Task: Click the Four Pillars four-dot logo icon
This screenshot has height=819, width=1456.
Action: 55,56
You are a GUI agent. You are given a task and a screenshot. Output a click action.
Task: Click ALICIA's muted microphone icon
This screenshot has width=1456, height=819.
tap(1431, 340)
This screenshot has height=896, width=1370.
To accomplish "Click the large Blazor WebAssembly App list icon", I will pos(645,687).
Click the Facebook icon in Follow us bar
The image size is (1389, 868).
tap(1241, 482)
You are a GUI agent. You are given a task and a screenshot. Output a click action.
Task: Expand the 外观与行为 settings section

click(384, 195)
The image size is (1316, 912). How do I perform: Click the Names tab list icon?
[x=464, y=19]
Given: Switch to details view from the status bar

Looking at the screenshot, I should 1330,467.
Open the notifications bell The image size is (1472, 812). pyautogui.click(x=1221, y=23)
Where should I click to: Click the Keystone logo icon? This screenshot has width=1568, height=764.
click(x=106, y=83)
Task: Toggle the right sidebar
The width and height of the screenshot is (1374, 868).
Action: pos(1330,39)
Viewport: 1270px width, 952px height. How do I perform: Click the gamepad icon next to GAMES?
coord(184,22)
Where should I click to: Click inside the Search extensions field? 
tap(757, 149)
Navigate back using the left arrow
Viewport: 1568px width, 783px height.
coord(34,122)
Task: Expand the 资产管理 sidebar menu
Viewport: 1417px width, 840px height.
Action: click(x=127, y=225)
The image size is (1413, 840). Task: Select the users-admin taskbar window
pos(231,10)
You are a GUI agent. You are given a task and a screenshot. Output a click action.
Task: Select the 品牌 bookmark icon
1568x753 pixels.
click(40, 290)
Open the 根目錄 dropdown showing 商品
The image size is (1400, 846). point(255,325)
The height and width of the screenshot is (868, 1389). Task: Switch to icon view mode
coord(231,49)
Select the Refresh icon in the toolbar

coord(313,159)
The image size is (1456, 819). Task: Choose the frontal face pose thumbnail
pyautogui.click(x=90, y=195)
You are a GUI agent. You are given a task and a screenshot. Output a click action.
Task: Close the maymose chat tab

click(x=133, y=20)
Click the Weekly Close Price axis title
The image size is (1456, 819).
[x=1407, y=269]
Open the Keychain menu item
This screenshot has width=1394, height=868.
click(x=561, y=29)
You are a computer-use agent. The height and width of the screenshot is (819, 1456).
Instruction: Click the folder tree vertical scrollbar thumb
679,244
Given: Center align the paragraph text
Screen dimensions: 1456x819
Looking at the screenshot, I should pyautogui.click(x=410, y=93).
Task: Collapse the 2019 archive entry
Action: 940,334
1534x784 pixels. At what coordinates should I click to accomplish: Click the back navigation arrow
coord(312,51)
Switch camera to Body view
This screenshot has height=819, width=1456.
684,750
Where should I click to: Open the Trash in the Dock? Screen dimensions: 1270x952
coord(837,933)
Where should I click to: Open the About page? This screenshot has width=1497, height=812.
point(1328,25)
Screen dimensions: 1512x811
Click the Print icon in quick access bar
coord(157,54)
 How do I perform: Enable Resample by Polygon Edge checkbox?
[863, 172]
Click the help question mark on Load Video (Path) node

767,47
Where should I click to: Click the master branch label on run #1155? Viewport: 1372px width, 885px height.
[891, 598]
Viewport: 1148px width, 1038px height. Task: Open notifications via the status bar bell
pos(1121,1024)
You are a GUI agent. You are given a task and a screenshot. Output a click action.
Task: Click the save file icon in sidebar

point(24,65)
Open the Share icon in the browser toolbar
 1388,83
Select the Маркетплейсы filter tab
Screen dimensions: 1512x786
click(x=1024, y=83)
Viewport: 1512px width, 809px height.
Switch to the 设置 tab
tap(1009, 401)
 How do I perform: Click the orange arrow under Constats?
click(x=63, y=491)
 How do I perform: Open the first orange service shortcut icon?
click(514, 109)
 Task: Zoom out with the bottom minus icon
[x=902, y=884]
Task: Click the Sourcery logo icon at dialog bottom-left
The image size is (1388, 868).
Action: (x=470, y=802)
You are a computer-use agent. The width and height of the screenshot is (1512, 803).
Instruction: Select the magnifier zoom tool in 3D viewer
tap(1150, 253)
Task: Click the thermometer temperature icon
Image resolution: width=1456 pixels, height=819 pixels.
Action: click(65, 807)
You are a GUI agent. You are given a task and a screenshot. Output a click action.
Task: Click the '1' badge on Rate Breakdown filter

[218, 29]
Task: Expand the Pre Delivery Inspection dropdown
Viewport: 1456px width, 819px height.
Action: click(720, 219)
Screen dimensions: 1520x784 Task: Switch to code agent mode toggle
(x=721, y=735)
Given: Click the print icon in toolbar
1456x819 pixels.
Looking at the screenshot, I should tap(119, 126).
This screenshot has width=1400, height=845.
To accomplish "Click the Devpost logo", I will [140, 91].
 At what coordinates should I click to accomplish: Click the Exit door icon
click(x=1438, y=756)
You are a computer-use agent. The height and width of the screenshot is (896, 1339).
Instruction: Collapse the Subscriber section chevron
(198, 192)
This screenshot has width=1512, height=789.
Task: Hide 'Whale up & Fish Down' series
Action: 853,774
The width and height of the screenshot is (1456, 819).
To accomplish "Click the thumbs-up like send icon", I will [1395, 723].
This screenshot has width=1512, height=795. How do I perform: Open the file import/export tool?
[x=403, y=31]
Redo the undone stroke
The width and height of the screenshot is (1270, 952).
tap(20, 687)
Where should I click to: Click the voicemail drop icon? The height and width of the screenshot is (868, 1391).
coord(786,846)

• _The task_:
Your task is to copy all of the entries exactly.

• _Solved problem_:
Task: Click the Four Pillars four-dot logo icon
This screenshot has height=819, width=1456.
Action: 55,56
You are a GUI agent. You are given a task and a screenshot. Output a click action.
Task: Click ALICIA's muted microphone icon
This screenshot has width=1456, height=819.
tap(1431, 340)
This screenshot has height=896, width=1370.
To accomplish "Click the large Blazor WebAssembly App list icon", I will pos(645,687).
Click the Facebook icon in Follow us bar
The image size is (1389, 868).
tap(1241, 482)
You are a GUI agent. You are given a task and a screenshot. Output a click action.
Task: Expand the 外观与行为 settings section

click(384, 195)
The image size is (1316, 912). How do I perform: Click the Names tab list icon?
[x=464, y=19]
Given: Switch to details view from the status bar

Looking at the screenshot, I should 1330,467.
Open the notifications bell The image size is (1472, 812). pyautogui.click(x=1221, y=23)
Where should I click to: Click the Keystone logo icon? This screenshot has width=1568, height=764.
click(x=106, y=83)
Task: Toggle the right sidebar
The width and height of the screenshot is (1374, 868).
Action: pos(1330,39)
Viewport: 1270px width, 952px height. How do I perform: Click the gamepad icon next to GAMES?
coord(184,22)
Where should I click to: Click inside the Search extensions field? 
tap(757, 149)
Navigate back using the left arrow
Viewport: 1568px width, 783px height.
coord(34,122)
Task: Expand the 资产管理 sidebar menu
Viewport: 1417px width, 840px height.
Action: click(x=127, y=225)
The image size is (1413, 840). Task: Select the users-admin taskbar window
pos(231,10)
You are a GUI agent. You are given a task and a screenshot. Output a click action.
Task: Select the 品牌 bookmark icon
1568x753 pixels.
click(40, 290)
Open the 根目錄 dropdown showing 商品
The image size is (1400, 846). point(255,325)
The height and width of the screenshot is (868, 1389). Task: Switch to icon view mode
coord(231,49)
Select the Refresh icon in the toolbar

coord(313,159)
The image size is (1456, 819). Task: Choose the frontal face pose thumbnail
pyautogui.click(x=90, y=195)
You are a GUI agent. You are given a task and a screenshot. Output a click action.
Task: Close the maymose chat tab

click(x=133, y=20)
Click the Weekly Close Price axis title
The image size is (1456, 819).
[x=1407, y=269]
Open the Keychain menu item
This screenshot has width=1394, height=868.
click(x=561, y=29)
You are a computer-use agent. The height and width of the screenshot is (819, 1456).
Instruction: Click the folder tree vertical scrollbar thumb
679,244
Given: Center align the paragraph text
Screen dimensions: 1456x819
Looking at the screenshot, I should pyautogui.click(x=410, y=93).
Task: Collapse the 2019 archive entry
Action: 940,334
1534x784 pixels. At what coordinates should I click to accomplish: Click the back navigation arrow
coord(312,51)
Switch camera to Body view
This screenshot has height=819, width=1456.
684,750
Where should I click to: Open the Trash in the Dock? Screen dimensions: 1270x952
coord(837,933)
Where should I click to: Open the About page? This screenshot has width=1497, height=812.
point(1328,25)
Screen dimensions: 1512x811
Click the Print icon in quick access bar
coord(157,54)
 How do I perform: Enable Resample by Polygon Edge checkbox?
[863, 172]
Click the help question mark on Load Video (Path) node

767,47
Where should I click to: Click the master branch label on run #1155? Viewport: 1372px width, 885px height.
[891, 598]
Viewport: 1148px width, 1038px height. Task: Open notifications via the status bar bell
pos(1121,1024)
You are a GUI agent. You are given a task and a screenshot. Output a click action.
Task: Click the save file icon in sidebar

point(24,65)
Open the Share icon in the browser toolbar
 1388,83
Select the Маркетплейсы filter tab
Screen dimensions: 1512x786
click(x=1024, y=83)
Viewport: 1512px width, 809px height.
Switch to the 设置 tab
tap(1009, 401)
 How do I perform: Click the orange arrow under Constats?
click(x=63, y=491)
 How do I perform: Open the first orange service shortcut icon?
click(514, 109)
 Task: Zoom out with the bottom minus icon
[x=902, y=884]
Task: Click the Sourcery logo icon at dialog bottom-left
The image size is (1388, 868).
Action: (x=470, y=802)
You are a computer-use agent. The width and height of the screenshot is (1512, 803).
Instruction: Select the magnifier zoom tool in 3D viewer
tap(1150, 253)
Task: Click the thermometer temperature icon
Image resolution: width=1456 pixels, height=819 pixels.
Action: click(65, 807)
You are a GUI agent. You are given a task and a screenshot. Output a click action.
Task: Click the '1' badge on Rate Breakdown filter

[218, 29]
Task: Expand the Pre Delivery Inspection dropdown
Viewport: 1456px width, 819px height.
Action: click(720, 219)
Screen dimensions: 1520x784 Task: Switch to code agent mode toggle
(x=721, y=735)
Given: Click the print icon in toolbar
1456x819 pixels.
Looking at the screenshot, I should tap(119, 126).
This screenshot has width=1400, height=845.
To accomplish "Click the Devpost logo", I will [140, 91].
 At what coordinates should I click to accomplish: Click the Exit door icon
click(x=1438, y=756)
You are a computer-use agent. The height and width of the screenshot is (896, 1339).
Instruction: Collapse the Subscriber section chevron
(198, 192)
This screenshot has width=1512, height=789.
Task: Hide 'Whale up & Fish Down' series
Action: 853,774
The width and height of the screenshot is (1456, 819).
To accomplish "Click the thumbs-up like send icon", I will [1395, 723].
This screenshot has width=1512, height=795. How do I perform: Open the file import/export tool?
[x=403, y=31]
Redo the undone stroke
The width and height of the screenshot is (1270, 952).
tap(20, 687)
Where should I click to: Click the voicemail drop icon? The height and width of the screenshot is (868, 1391).
coord(786,846)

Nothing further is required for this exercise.